**What needs to be done:** Turn the lines of the material below into a numbered list, omitting any blank lines. Leave the pictures out of your list.

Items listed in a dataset
========
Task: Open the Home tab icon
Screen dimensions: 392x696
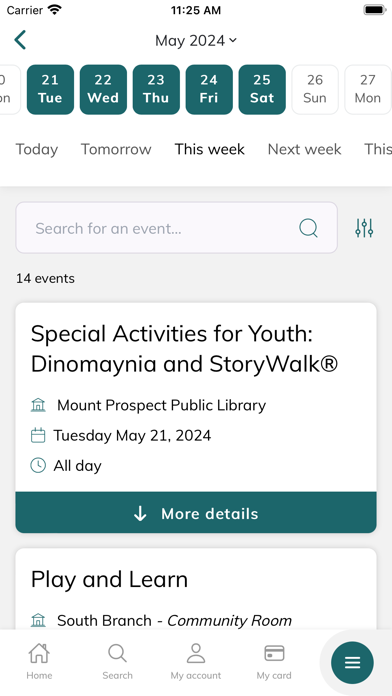Action: (x=39, y=661)
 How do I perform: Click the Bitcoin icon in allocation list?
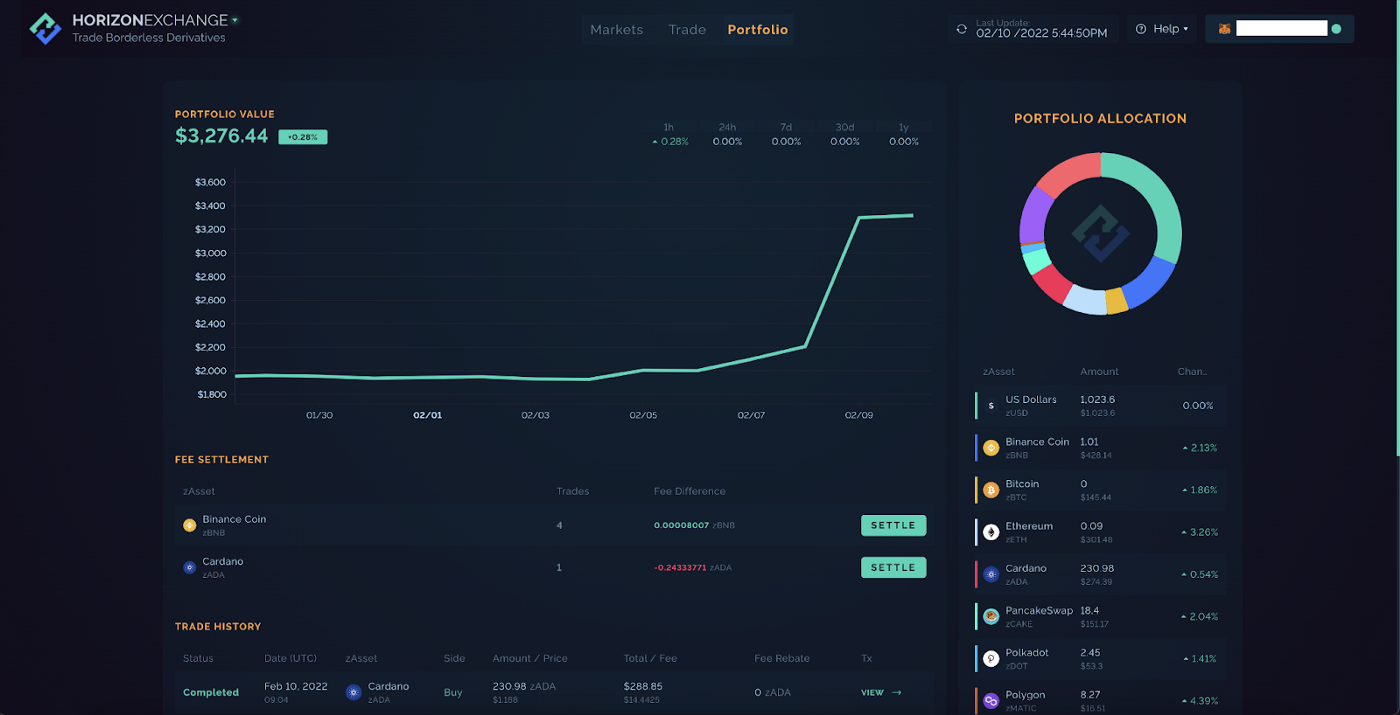tap(991, 490)
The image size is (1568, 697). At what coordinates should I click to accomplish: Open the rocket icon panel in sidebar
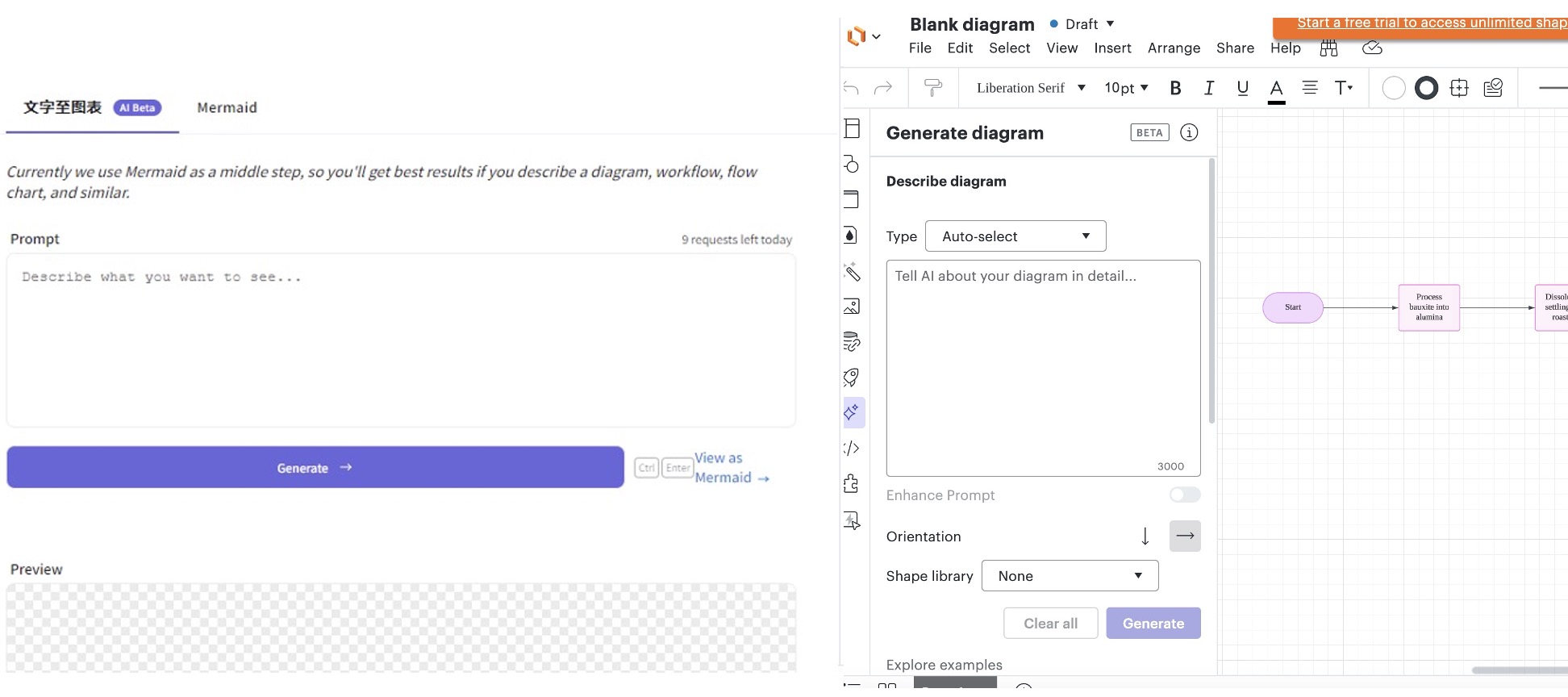(x=851, y=378)
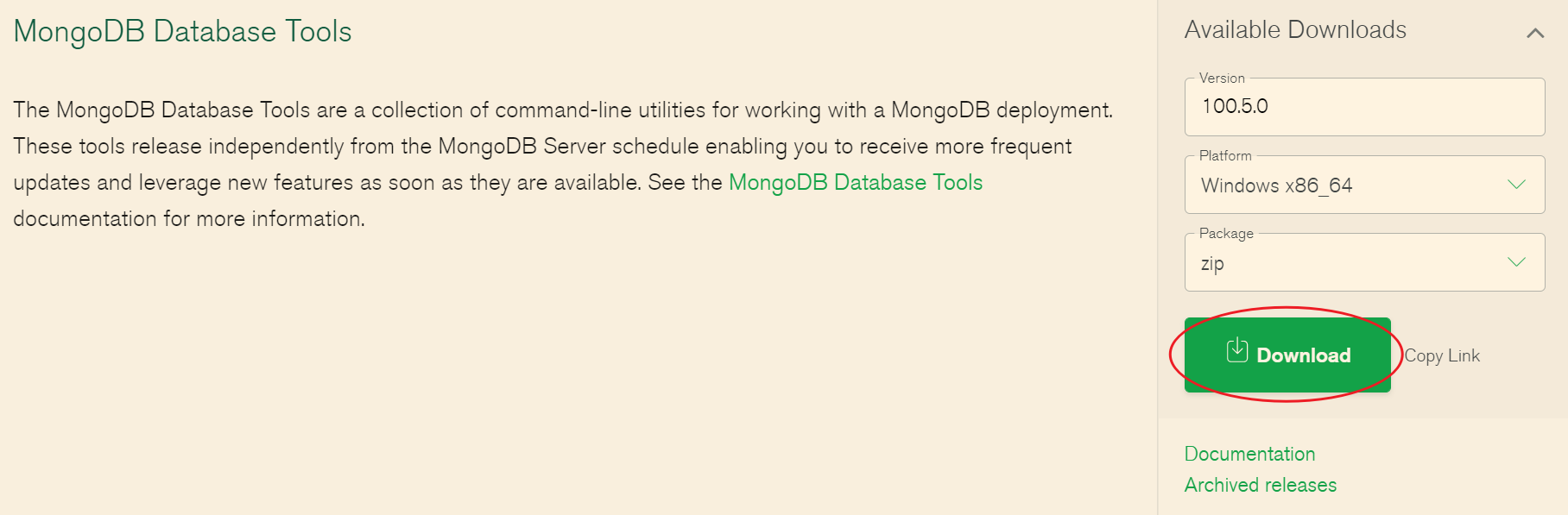Click the MongoDB Database Tools documentation hyperlink
The image size is (1568, 515).
point(856,182)
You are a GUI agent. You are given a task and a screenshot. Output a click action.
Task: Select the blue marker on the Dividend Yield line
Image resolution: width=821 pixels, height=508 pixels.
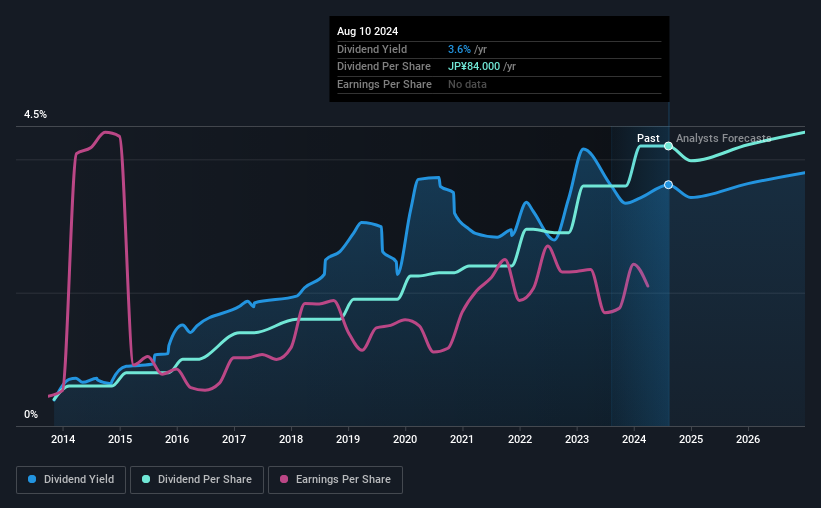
========
**Final answer:**
1. Task: Open the Home tab icon
2. Screen dimensions: 392x696
3. Action: (x=39, y=661)
4.  How do I perform: Click the Bitcoin icon in allocation list?
5. tap(991, 490)
6. The image size is (1568, 697). At what coordinates should I click to accomplish: Open the rocket icon panel in sidebar
7. (x=851, y=378)
8. Click the MongoDB Database Tools documentation hyperlink
9. The image size is (1568, 515).
10. point(856,182)
11. You are a GUI agent. You are given a task and a screenshot. Output a click action.
12. Task: Select the blue marker on the Dividend Yield line
13. Image resolution: width=821 pixels, height=508 pixels.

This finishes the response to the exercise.